Thursday, May 8, 2014

Involuntary Conversion tax benefit for Donald Sterling? Think again

Some media commentaries have suggested that Donald Sterling, if forced to sell the Clippers, would be able to avoid taxes under federal tax law which permits taxpayers to avoid capital gain taxes for "involuntary conversions."  In a new article for SI.com, I interview CPA and sports tax expert Robert Raiola, who explains why those commentaries are likely wrong.  Here's an excerpt:
"First," Raiola stressed, "the IRS could argue that the sale was pursuant to bylaws and provisions which Sterling agreed to play by, rather rules being forced on Sterling."

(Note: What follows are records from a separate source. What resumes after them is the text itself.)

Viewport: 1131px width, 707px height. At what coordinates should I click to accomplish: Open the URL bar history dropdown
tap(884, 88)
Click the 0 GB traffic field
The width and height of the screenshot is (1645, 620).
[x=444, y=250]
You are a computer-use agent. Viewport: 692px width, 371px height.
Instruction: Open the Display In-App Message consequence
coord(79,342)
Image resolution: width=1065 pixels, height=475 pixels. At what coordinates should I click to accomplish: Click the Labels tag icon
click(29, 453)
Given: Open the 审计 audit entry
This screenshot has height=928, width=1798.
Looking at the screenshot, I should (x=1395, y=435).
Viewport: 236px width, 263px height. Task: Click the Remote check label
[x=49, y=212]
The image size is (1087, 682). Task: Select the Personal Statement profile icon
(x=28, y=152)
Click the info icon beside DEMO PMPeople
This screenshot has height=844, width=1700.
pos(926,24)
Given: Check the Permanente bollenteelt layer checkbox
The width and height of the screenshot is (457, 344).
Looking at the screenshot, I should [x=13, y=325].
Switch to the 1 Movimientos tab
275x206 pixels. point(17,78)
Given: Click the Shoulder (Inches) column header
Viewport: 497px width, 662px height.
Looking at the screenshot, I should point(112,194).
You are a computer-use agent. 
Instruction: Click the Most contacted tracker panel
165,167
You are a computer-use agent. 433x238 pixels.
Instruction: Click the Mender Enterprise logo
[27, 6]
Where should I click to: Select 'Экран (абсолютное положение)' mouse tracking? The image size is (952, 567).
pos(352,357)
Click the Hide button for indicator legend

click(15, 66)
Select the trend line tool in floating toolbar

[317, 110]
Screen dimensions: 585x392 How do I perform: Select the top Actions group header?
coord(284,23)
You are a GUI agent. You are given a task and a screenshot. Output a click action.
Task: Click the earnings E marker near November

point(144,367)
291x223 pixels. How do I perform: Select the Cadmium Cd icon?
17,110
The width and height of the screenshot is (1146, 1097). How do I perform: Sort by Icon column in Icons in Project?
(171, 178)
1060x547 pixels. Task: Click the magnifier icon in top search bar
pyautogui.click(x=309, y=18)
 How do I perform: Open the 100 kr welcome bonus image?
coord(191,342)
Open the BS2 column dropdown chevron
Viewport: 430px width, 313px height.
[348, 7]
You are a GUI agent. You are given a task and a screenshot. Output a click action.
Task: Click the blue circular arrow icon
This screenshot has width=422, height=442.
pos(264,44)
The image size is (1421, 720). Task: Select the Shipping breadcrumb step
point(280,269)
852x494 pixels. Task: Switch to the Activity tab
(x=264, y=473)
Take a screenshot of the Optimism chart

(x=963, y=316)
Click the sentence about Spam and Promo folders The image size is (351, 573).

Articles 13 and 14 of the NBA's constitution detail an intricate procedure for owners to terminate the interest of another owner in a team. Sterling and other owners agreed to this procedure. Interestingly, the termination of Sterling's interest in the Clippers would not technically constitute a sale of the franchise. Instead, the NBA and the office of commissioner Adam Silver take control of Sterling's interest. This means the league would essentially run the Clippers, much like it ran the New Orleans Hornets after purchasing the team from George Shinn in 2010. The league would then have the choice of selling the Clippers at a price Silver deems "reasonable and appropriate." From this lens, the sale of the Clippers would not be "involuntary": Sterling would have voluntarily given his blessing to a procedure later used to oust him. Sterling (and perhaps the NBA) would be subject to capital gain taxes in this scenario.